La scrittura di Meschiari - che qui ancora una volta mette in campo le sue competenze professionali insieme a quelle più creative - fa una continua operazione di connessione tra il racconto in sé e il senso profondo di cui è intriso.
All'unisono si muove Olmos, che non perde occasione di raccontare la finzione attraverso una realtà potenziata, ma riconoscibile in tutto e per tutto.
Per poi chiudere con una tavola finale che si lascia indietro tutto il disastro fatto di macerie fin lì per offrire uno scenario di una Terra tutta nuova: luminosa, primordiale.
Lo si può definire dunque parabola, fiaba, racconto epico, ma si lo si potrebbe chiamare anche e soprattutto mito: Kosmos ha la capacità di 'far vedere' le cose, senza per questo mai cadere nella didascalia. Il processo di passaggio da un'apocalisse a una genesi, da una fine a una nuova nascita, è palpabile.
E qui entrano in gioco ancora una volta l'antropologia di Meschiari e l'arte di Olmos.
Da antropologo e narratore di storie, Meschiari riesce a mantenere quella necessaria lucidità di pensiero che fa diventare il suo racconto qualcosa che va ben oltre la pura distopia. Lo trasforma davvero in una narrazione che con il mito condivide chiarezza e luminosità.
Da artista, Olmos dà forma a un immaginario che inquieta per quanto reale appare. E lo fa, nonostante le distorsioni. Per poi sciogliersi invece dentro uno scenario primigenio, che è aria pura.
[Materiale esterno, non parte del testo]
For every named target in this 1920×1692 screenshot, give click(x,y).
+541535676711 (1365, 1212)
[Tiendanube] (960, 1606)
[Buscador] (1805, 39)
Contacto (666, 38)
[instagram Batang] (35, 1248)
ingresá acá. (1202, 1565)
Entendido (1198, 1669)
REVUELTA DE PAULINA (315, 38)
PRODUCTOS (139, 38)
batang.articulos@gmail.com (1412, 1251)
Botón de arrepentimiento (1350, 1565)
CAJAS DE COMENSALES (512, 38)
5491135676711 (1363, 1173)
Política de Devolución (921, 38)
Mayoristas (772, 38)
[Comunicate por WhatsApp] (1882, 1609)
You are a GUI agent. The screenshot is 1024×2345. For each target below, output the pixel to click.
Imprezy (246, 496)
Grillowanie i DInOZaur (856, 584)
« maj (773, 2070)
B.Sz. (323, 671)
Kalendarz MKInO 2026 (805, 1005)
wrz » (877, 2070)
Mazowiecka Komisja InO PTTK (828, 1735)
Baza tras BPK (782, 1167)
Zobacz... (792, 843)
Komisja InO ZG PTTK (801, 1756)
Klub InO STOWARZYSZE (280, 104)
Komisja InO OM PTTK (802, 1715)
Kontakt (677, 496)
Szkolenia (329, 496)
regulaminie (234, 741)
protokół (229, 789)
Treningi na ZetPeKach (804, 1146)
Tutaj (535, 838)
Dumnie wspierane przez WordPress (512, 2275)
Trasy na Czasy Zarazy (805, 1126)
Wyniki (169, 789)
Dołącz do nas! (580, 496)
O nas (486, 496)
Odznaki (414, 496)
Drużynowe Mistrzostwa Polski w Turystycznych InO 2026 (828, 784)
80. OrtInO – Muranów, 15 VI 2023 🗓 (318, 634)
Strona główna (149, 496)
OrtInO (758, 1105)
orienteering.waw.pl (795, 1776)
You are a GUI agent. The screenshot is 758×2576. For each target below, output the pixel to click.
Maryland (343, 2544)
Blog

Mi pare di aver letto in una intervista a Meschiari che questa sua scelta di riflettere in chiave antropologica attraverso la letteratura di invenzione sia una sua modalità per indirizzare il pensiero scientifico verso una dimensione dichiaratamente immaginativa. Questo gli permette di raggiungere il suo obiettivo primario, ovvero l'esplorazione di ciò che è ancora ignoto. Ma mette in pratica anche il suo contrario, ovvero Meschiari è capace di permeare la letteratura di riflessioni antropologiche per dare ai suoi lettori una possibile chiave di lettura del mondo e del modo di starci dentro.
Ed è forse in questa prospettiva che la lettura di Kosmos diventa strumento nelle mani di un lettore. Lettori di oggi, ma forse ancora di più di domani, visto il nome dato alla collana: La capsula del tempo.
Da una parte, le grandi questioni quali la terra come matrice comune, l'importanza dell'altro da noi, la necessità del mutuo soccorso, l'affermazione della propria identità, la lotta contro l'ingiustizia e la prevaricazione, il potere e le sue nefandezze, l'amicizia, l'affetto, la perdita e il suo superamento, la memoria... e potrei continuare. Tutte queste cose sono lì sulla pagina, intrecciate in un racconto che sa essere anche avventuroso e al tempo stesso sottilmente ironico.
Dall'altra parte irrompe l'immaginario di Roger Olmos che ha il potere di rendere su quella stessa pagina tutto drammaticamente visibile e indelebile.